[Stored records]
====================

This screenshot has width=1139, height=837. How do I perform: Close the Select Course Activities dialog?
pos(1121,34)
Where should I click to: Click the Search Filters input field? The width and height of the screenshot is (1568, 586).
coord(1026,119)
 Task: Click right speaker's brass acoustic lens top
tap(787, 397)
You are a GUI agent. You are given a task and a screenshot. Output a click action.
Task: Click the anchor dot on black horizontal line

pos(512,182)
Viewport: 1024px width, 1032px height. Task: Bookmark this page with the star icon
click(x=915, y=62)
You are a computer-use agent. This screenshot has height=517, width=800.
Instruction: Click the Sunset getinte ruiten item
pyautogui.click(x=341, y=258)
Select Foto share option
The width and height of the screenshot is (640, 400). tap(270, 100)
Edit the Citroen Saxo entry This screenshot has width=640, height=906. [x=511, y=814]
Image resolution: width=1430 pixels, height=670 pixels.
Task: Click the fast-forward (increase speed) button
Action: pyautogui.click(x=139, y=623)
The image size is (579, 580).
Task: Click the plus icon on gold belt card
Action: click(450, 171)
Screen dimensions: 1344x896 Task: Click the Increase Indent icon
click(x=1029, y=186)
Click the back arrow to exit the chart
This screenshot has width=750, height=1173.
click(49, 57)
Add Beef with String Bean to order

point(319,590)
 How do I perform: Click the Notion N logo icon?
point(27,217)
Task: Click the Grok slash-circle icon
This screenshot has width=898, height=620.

====================

What this exercise asks for is the data above, retyped exactly.

Final answer:
This screenshot has width=1139, height=837. How do I perform: Close the Select Course Activities dialog?
pos(1121,34)
Where should I click to: Click the Search Filters input field? The width and height of the screenshot is (1568, 586).
coord(1026,119)
 Task: Click right speaker's brass acoustic lens top
tap(787, 397)
You are a GUI agent. You are given a task and a screenshot. Output a click action.
Task: Click the anchor dot on black horizontal line

pos(512,182)
Viewport: 1024px width, 1032px height. Task: Bookmark this page with the star icon
click(x=915, y=62)
You are a computer-use agent. This screenshot has height=517, width=800.
Instruction: Click the Sunset getinte ruiten item
pyautogui.click(x=341, y=258)
Select Foto share option
The width and height of the screenshot is (640, 400). tap(270, 100)
Edit the Citroen Saxo entry This screenshot has width=640, height=906. [x=511, y=814]
Image resolution: width=1430 pixels, height=670 pixels.
Task: Click the fast-forward (increase speed) button
Action: pyautogui.click(x=139, y=623)
The image size is (579, 580).
Task: Click the plus icon on gold belt card
Action: click(450, 171)
Screen dimensions: 1344x896 Task: Click the Increase Indent icon
click(x=1029, y=186)
Click the back arrow to exit the chart
This screenshot has width=750, height=1173.
click(49, 57)
Add Beef with String Bean to order

point(319,590)
 How do I perform: Click the Notion N logo icon?
point(27,217)
Task: Click the Grok slash-circle icon
This screenshot has width=898, height=620.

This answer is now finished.